Não se trata aqui de atacar figuras concretas, muito menos de personalizar críticas. O que está em causa é uma cultura política profundamente enraizada e, por isso mesmo, tanto mais perigosa quanto normalizada. Trata-se daquela velha lógica de exigir sacrifícios a muitos enquanto se vive com excessos no topo. Um país onde se pede aos cidadãos que aceitem menos serviços, menos investimentos sociais, menos expectativas, mas onde se assiste, impávidos, à manutenção de privilégios milionários que beneficiam poucos.
Num momento em que escolas funcionam sem carteiras, hospitais sem medicamentos, estradas se degradam sem manutenção e funcionários públicos enfrentam cortes ou atrasos salariais, é eticamente inaceitável que se mantenham ou mesmo se ampliem certas práticas. Adjudicações milionárias feitas por ajuste directo sem a mínima contenção. Viagens oficiais com comitivas extensas e luxuosas, muitas vezes, para tratar de assuntos que poderiam ser resolvidos com menos meios e mais parcimónia. A manutenção de subsídios injustificáveis, ajudas de custo, viaturas de alta cilindrada e outros benefícios que insultam a escassez.

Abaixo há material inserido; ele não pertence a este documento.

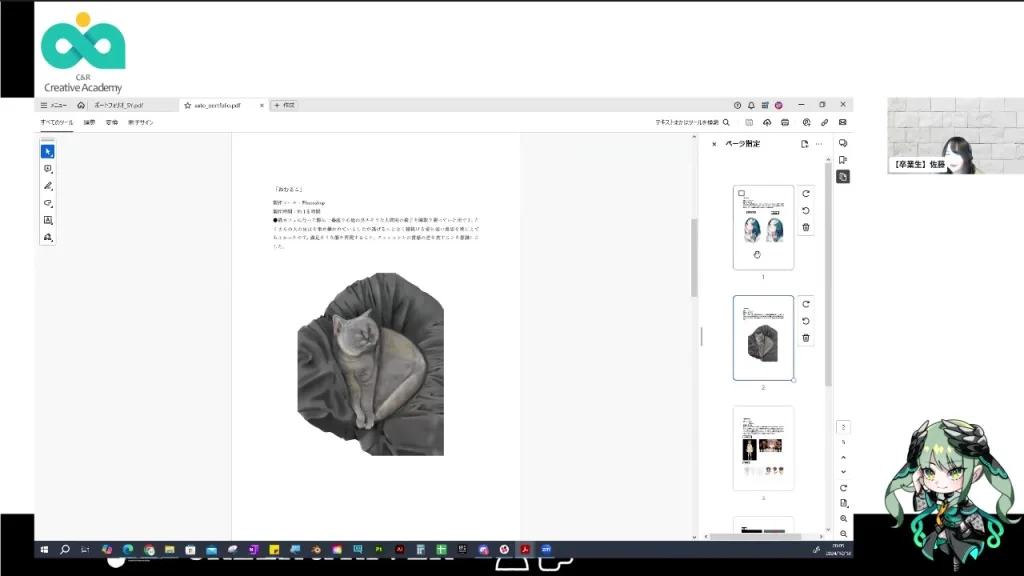Toggle the page thumbnails panel icon
This screenshot has width=1024, height=576.
point(843,176)
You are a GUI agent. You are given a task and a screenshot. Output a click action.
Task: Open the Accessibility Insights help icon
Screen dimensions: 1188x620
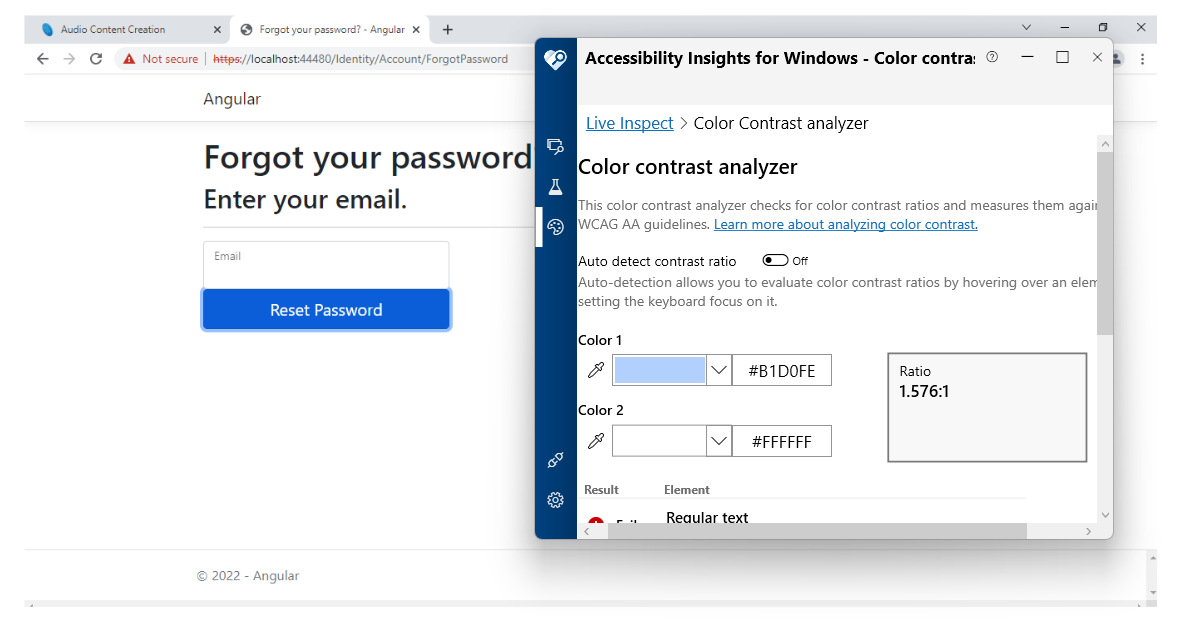pyautogui.click(x=991, y=57)
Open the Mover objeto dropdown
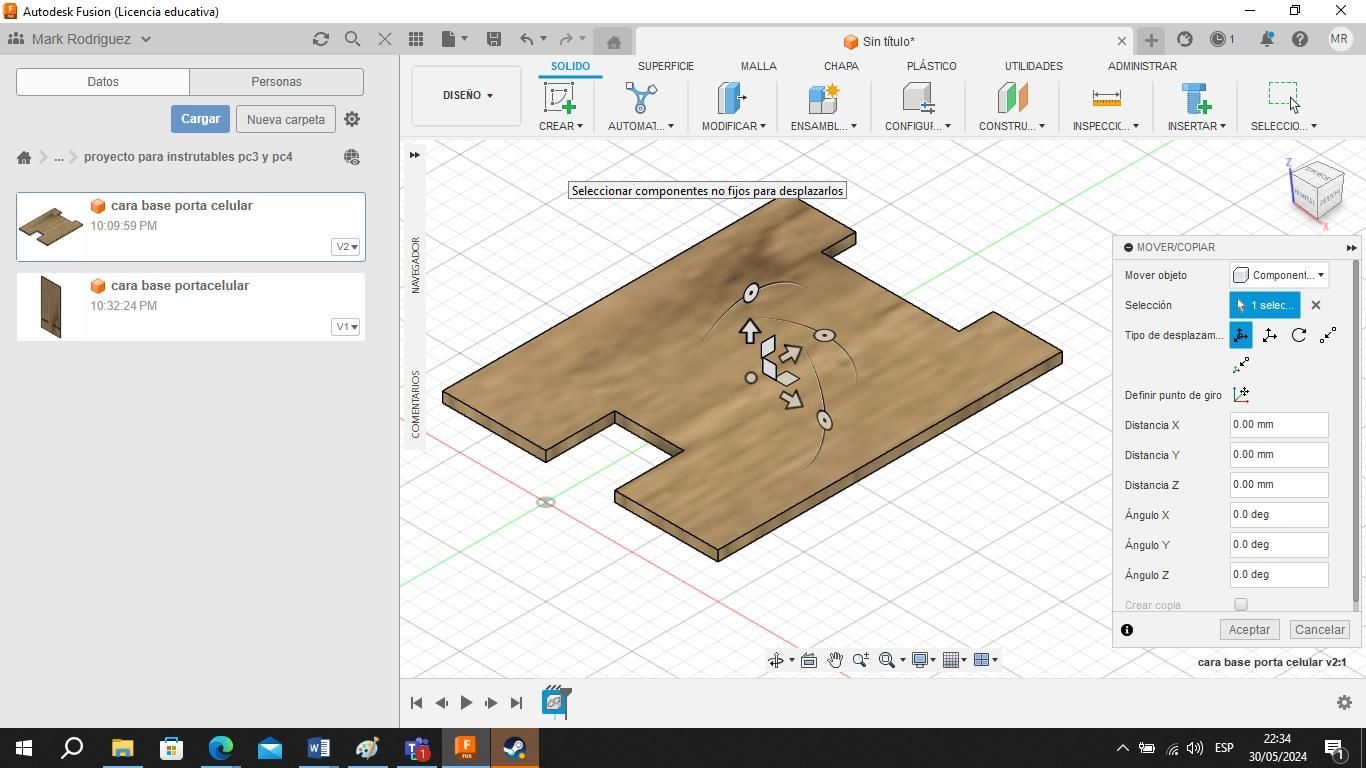Image resolution: width=1366 pixels, height=768 pixels. [x=1279, y=275]

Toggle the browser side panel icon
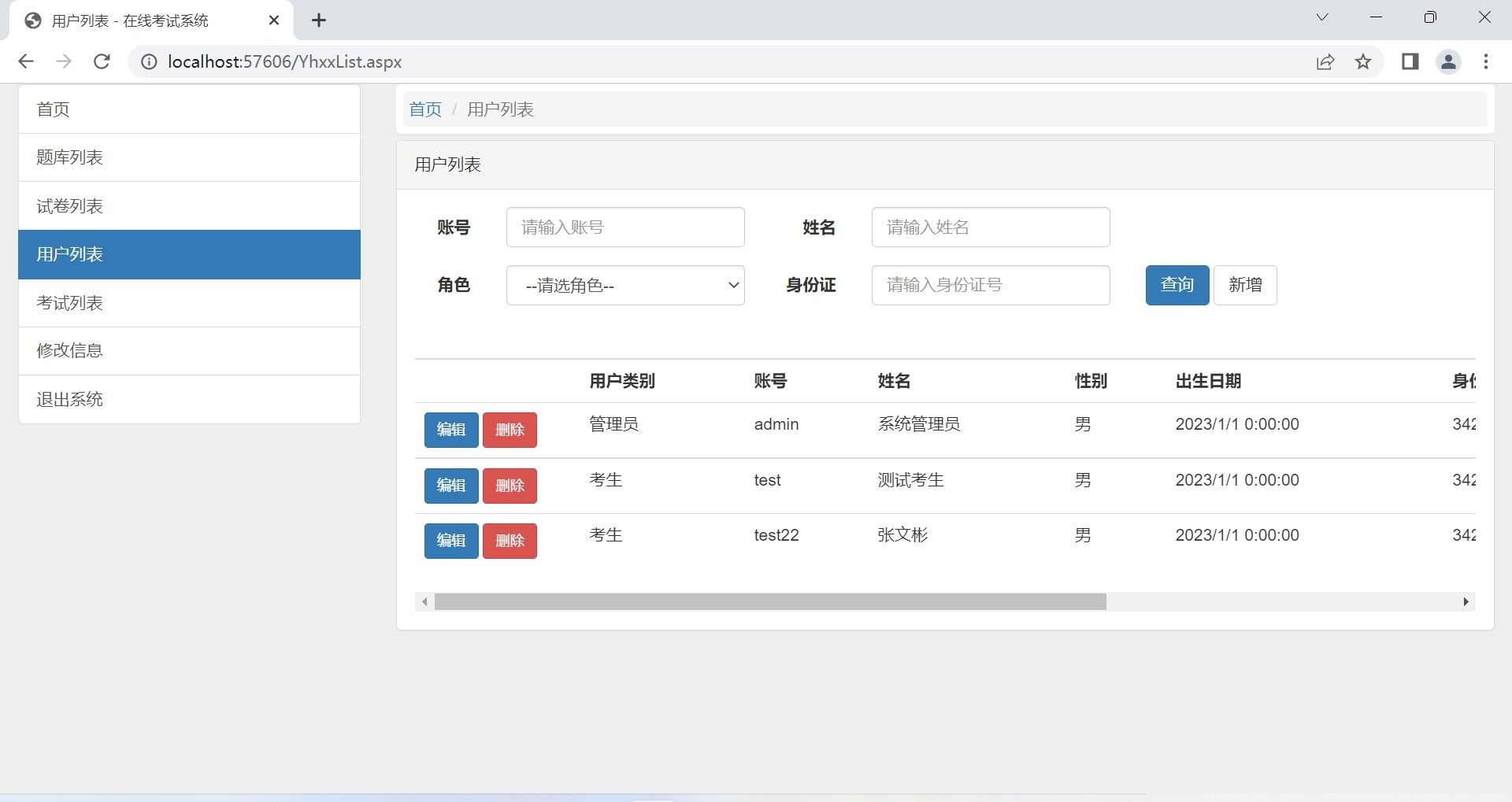(x=1410, y=61)
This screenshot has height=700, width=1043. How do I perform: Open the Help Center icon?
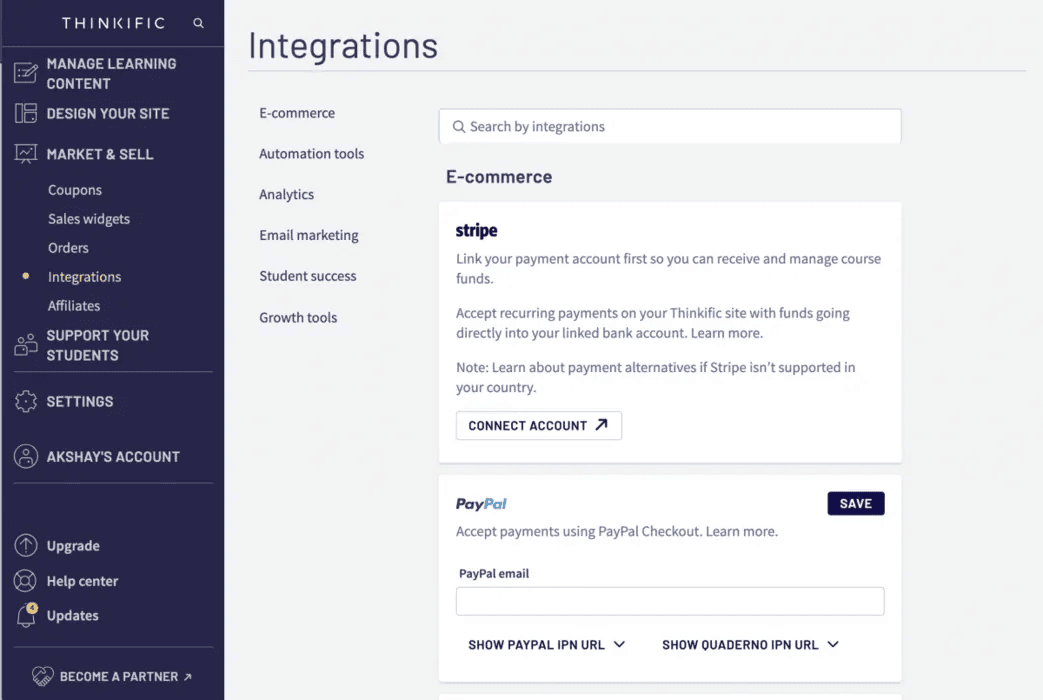click(x=24, y=580)
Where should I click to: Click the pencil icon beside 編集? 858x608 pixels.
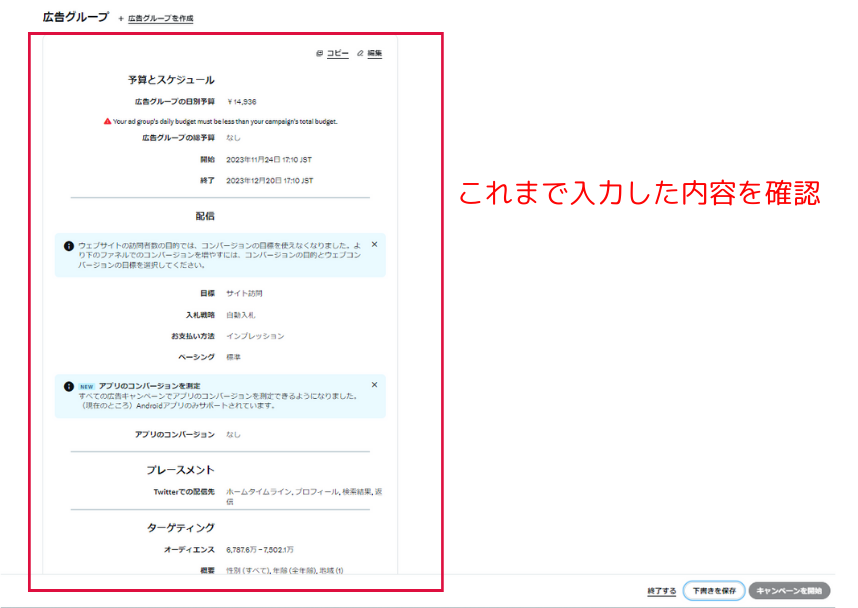(x=359, y=53)
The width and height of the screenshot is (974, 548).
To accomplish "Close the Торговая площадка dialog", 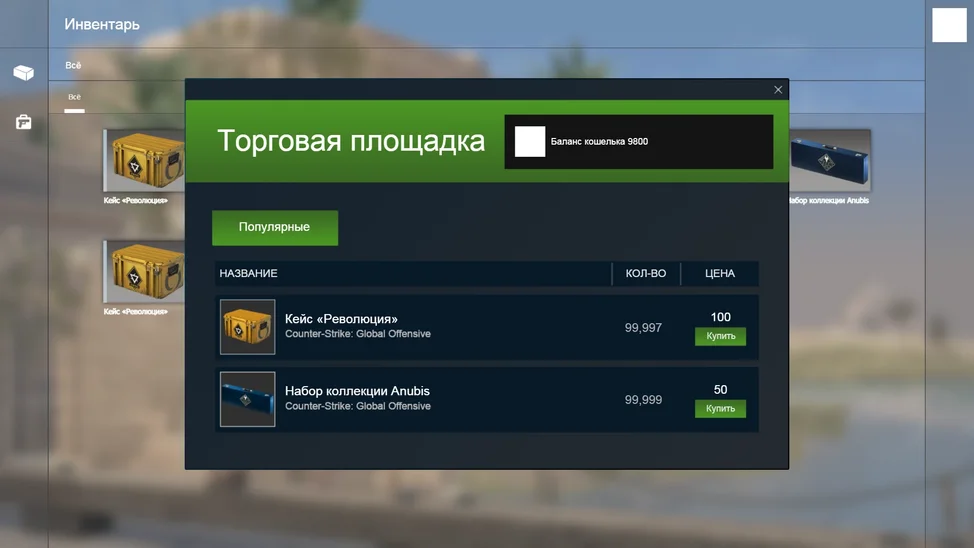I will [778, 89].
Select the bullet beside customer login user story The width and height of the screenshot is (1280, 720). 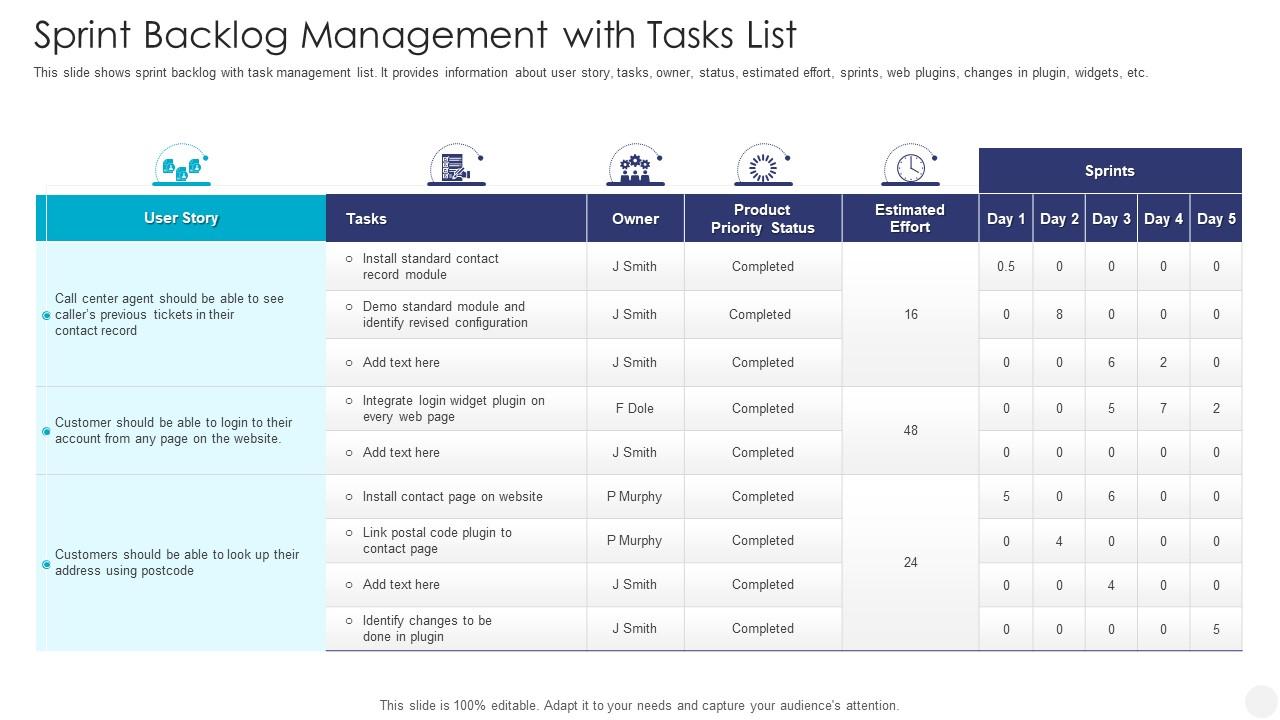click(44, 430)
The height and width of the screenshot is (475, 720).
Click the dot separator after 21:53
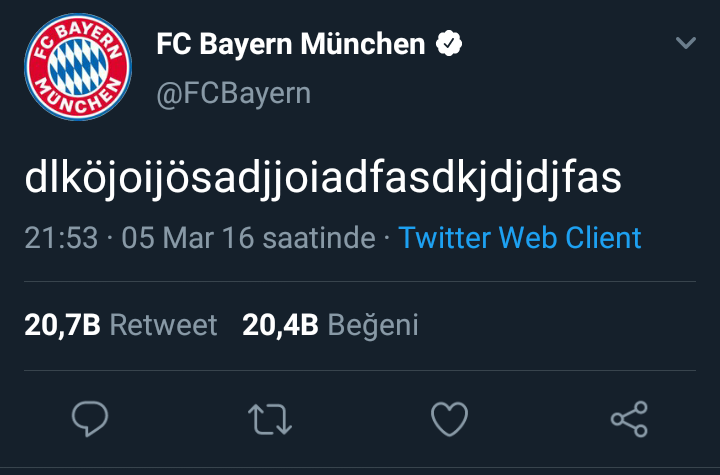click(x=110, y=238)
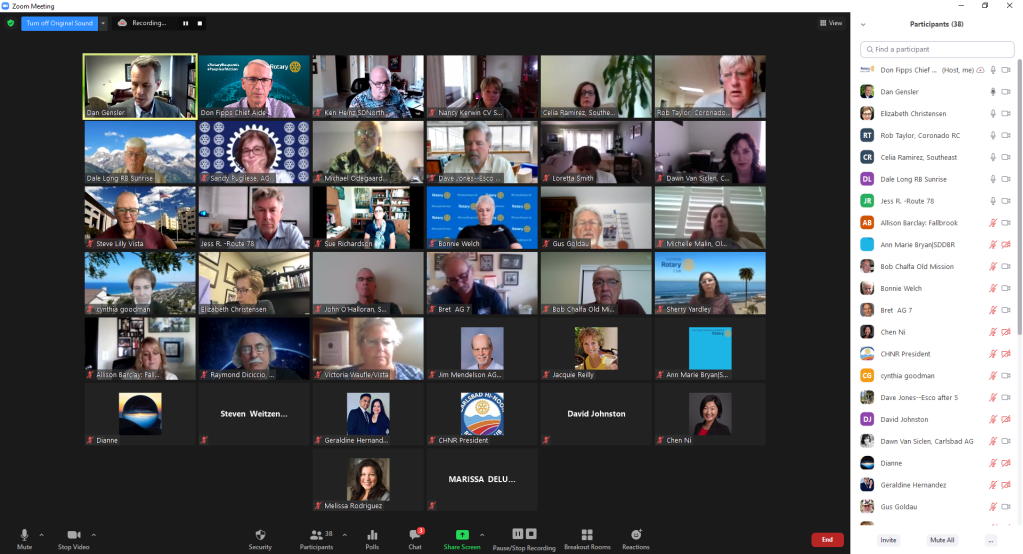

Esta hipocrisia institucionalizada — austeridade para o povo, abundância para o poder — mina a confiança pública, corrompe o sentido de justiça social e sabota qualquer tentativa séria de reforma. Como pedir a um cidadão comum que compre menos pão, que abdique de um transporte escolar ou de um posto de saúde, quando vê um representante do Estado a viajar em classe executiva, acompanhado por séquito inútil e pago pelos mesmos cofres que já não têm dinheiro para a merenda escolar?
Não basta proclamar boas intenções e lançar planos de austeridade selectiva. É urgente dar o exemplo. Um verdadeiro líder compreende que o sacrifício partilhado é o único que se justifica em tempos difíceis. Só com coerência entre o discurso e a acção se pode restaurar a confiança e construir um projecto de desenvolvimento verdadeiramente inclusivo.
O problema, repita-se, não está apenas nas pessoas, mas na cultura de privilégio que contamina a estrutura do poder. Trata-se de um padrão que atravessa governos, partidos e níveis hierárquicos. Uma cultura que normaliza o desperdício no topo enquanto romantiza a pobreza na base. E essa cultura precisa de ser expurgada.
Não se trata de populismo nem de demagogia. Trata-se de justiça e responsabilidade. De coerência e ética pública. Um país não se desenvolve apenas com discursos — desenvolvesse com exemplo, com equidade e com coragem para corrigir vícios instalados. Que se reformem os gastos, que se revejam as prioridades, que se leve à sério o sofrimento de quem, sem culpa, paga sempre o preço das crises.
Austeridade que não começa pelo topo é apenas opressão disfarçada. E o povo, por muito paciente que seja, aprende a distinguir entre sacrifício legítimo e exploração descarada. A história, quando chamada a julgar, raramente perdoa essa diferença.